Hugo Tate by Nick Abadzis

Hugo Tate, from Nick Abadzis

This morning, I finished reading Hugo Tate by Nick Abadzis. I’ve not been reading many comics lately because I’ve needed to concentrate on The Lengths, and after picking this one up from the launch party at Gosh! Comics in London, I’d deliberately avoided reading it until now.

The reason for this is because the first of Nick’s books that I read, Laika, was one of the most influential things I’ve ever read, taught me so much about storytelling and made me crave his tight control over a page. No Laika, no Lengths, it’s one of a small set of books that I can say that about.

So, with The Lengths getting lettered and ready to print the last chapters of, it is finally okay for me to be looking at Nick’s work without being too spun around by it, and I’m very glad I waited. A 200-page story of a man growing up in the midst of drugs, prostitution and a crisis of self worth is pretty much what I’m doing with my book, and there’s even echoes in how the art and character evolution are linked – where Hugo becomes more defined and human as he grows into himself, Eddie’s world becomes colder and more clinical the further he sinks into deception and self-delusion.

Hugo begins as a kid who hides behind drink to deal with the outside world, becoming drunker and more outrageous the more people he is surrounded by. There’s a genuine sense of a fear of people seeing the child behind the mask of adulthood, even if the mask he wears is coloured by drunken bravado and anger.

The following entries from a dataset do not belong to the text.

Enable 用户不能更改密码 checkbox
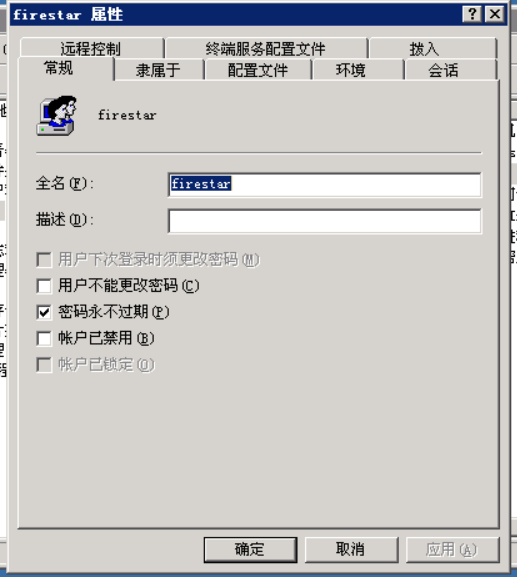The height and width of the screenshot is (577, 517). click(44, 286)
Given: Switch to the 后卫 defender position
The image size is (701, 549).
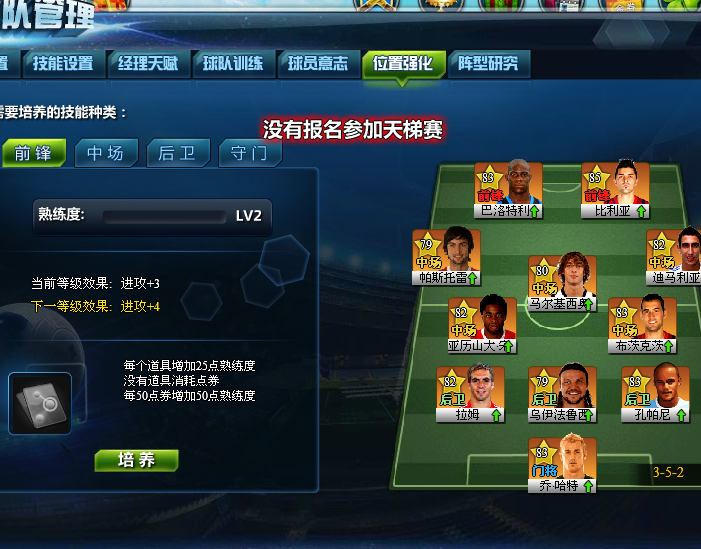Looking at the screenshot, I should click(x=178, y=153).

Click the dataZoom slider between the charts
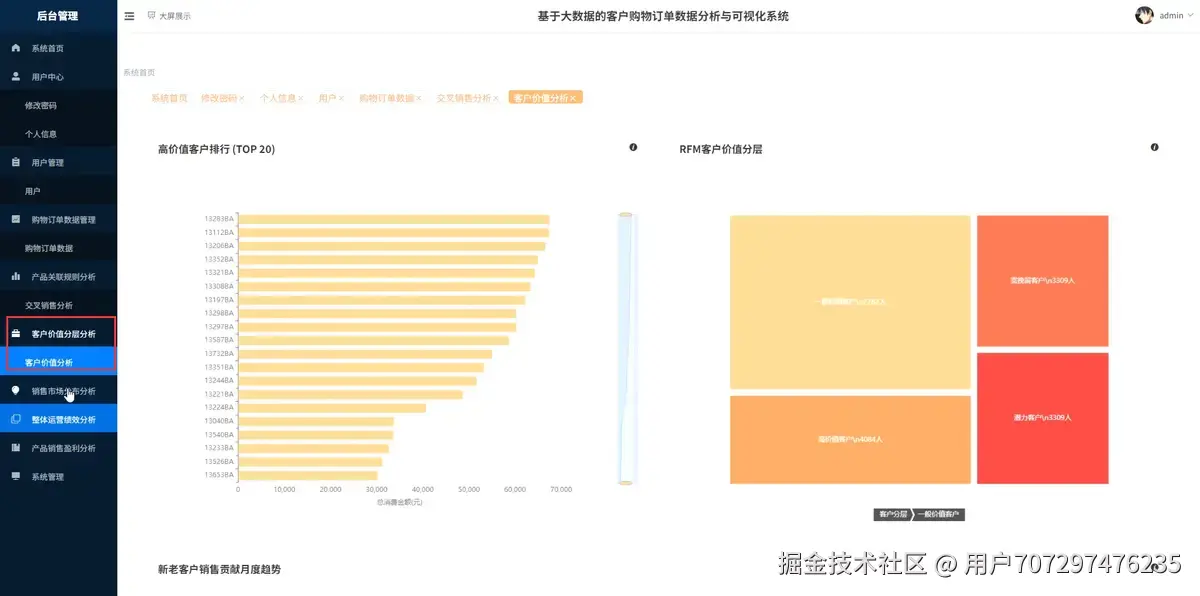[x=626, y=350]
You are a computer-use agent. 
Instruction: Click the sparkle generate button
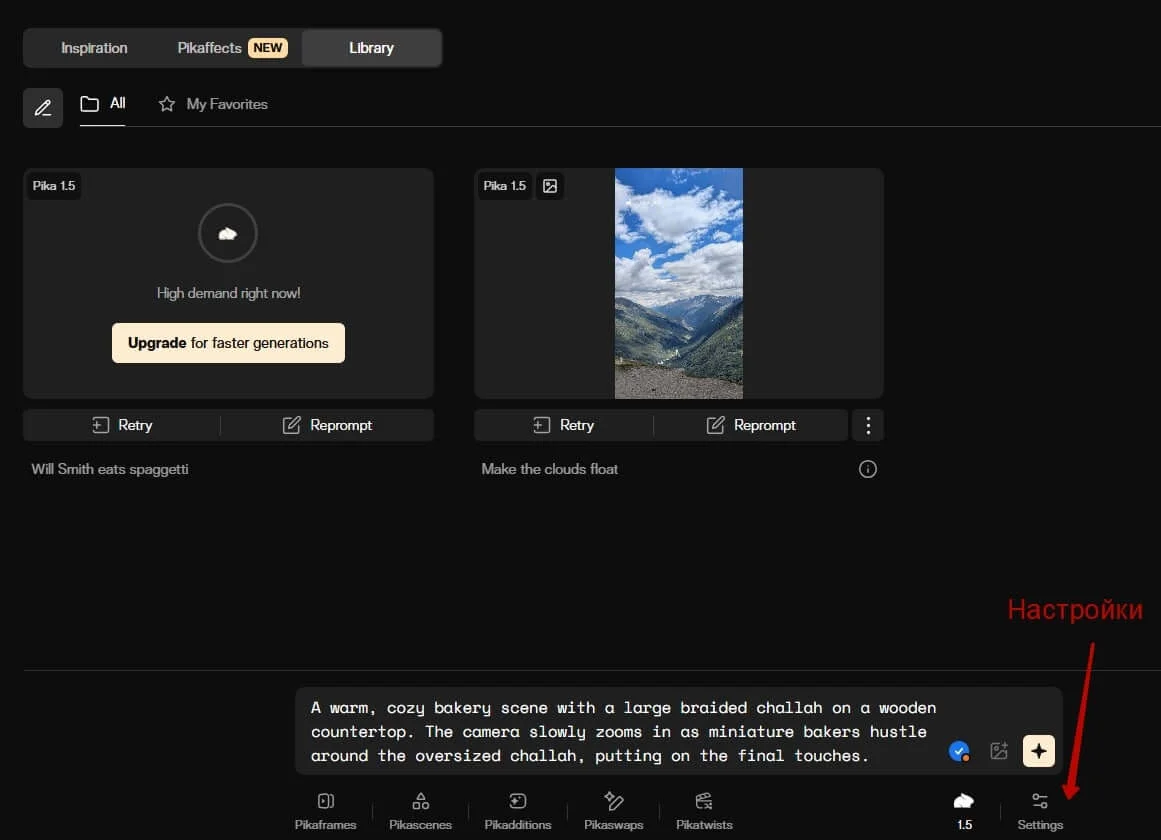(1038, 751)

I’d read that Hugo was difficult to like, but I warmed to him straight away, his desperate fuck-ups and his angry rants reflected the second coming of age I think a lot of us can relate to having had during our twenties, feeling as though we’re performing adulthood without knowing which part in the script is meant to be our own, and cutting into other people’s lines and not understanding why that offends them.

Watching him grow through this with a figurative and literal gun to his head is beautiful, assuming we can navigate what difference there might between a figurative and literal gun in a comic – but it’s that navigation through the way comics can tell stories in a manner that’s impossible in other forms is at the heart of the appeal of the series for me. Hugo slowly gaining facial features couldn’t have worked in a novel or a radio play, and in a film it would have been grotesque rather than magic realist. It’s great to see a device that couldn’t and shouldn’t exist in other forms, and it wonderfully reflects growing up from being a child’s angry sketch who could be anyone into a young man who isn’t the reader, despite the echoes you find yourself hearing in yourself.

It’s a brilliant piece of work, and one I hope goes on to cause a quiet pang of almost-terrified awe in generations of comics readers and creators to come.